We used DIAMOND v0.9.26 [@Buchfink:2014] to compare each sequence to all others using default diamond Blastp parameters. We further filtered DIAMOND results such that we retained hits for 90% of partitions (pident > 50.0, eValue < 1e-5, no self vs self). We ran BUSCO with default parameters for all sequences against the provided Metazoa gene set. We also ran a BLAST+ v2.8.1 [@Camacho:2009] blastp search against the SwissProt [@boeckmann:2003swiss] database, filtering results such that we retain at least one hit for ~97% of partitions (pident > 50.0, eValue < 1e-15).
#### Partition network
We used the sequence similarity comparisons described above to compare partitions.

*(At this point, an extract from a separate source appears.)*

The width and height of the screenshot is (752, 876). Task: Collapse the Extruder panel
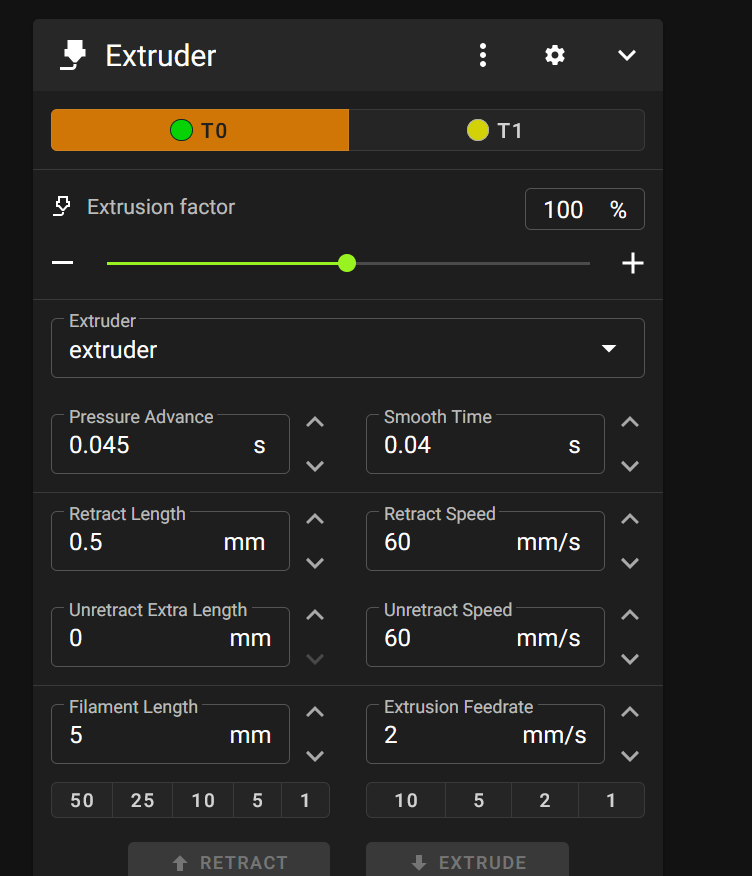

We constructed a network with Python and NetworkX v2.2 [@Hagberg:2008] where each node is a partition and each edge represents a DIAMOND sequence-to-sequence match between sequences in the partitions. We extracted each connected component from this network. We further split these components if the most connected node (i.e. most edges) had two times more the standard deviation from the mean number of edges in the component it is a member of and if removing that node splits the component into two or more components. We then decorated every node in the partition network with the most often found SwissProt BLAST+ result and BUSCO results to see which components contain which classes and families of genes. See partition_network_summary in Rdata for a summary tally of each part of the comparison.
### Phylogenetic analyses
#### Phylogenetic analyses in IQ-TREE
To investigate the phylogenetic hypotheses and distribution of phylogenetic signal in studies aiming to find the root position of animal phylogeny, we considered 16 data matrices from all phylogenomic studies that were constructed from EST, transcriptomic, or genomic data (Table 1). Because different choices of substitution models could largely influence phylogenetic inference of the placement of the root position of animal phylogeny (*e.g.* site-heterogeneous vs. site-homogeneous models), we first investigated model-fit from each matrix using ModelFinder in IQ-TREE v1.6.7, including site-heterogenous C10 to C60 profile mixture models (C60 models) as variants of the CAT models in ML framework (C10-C60 model were included for model comparison via -madd option). We included models that are commonly used in previous analyses, including site-homogeneous Poisson, WAG, LG, GTR models plus C10-C60 models in the model testing. For computational efficiency, the GTR+C60 models were not included in model testing since it requires to estimate over 10,000 parameters. For large matrices like those from Hejnol2009, Borrowiec2015, and Simion2017, model testing is also not computational feasible so only LG+C60 models were used since LG/WAG+C60 models were suggested as the best-fit model in all other matrices.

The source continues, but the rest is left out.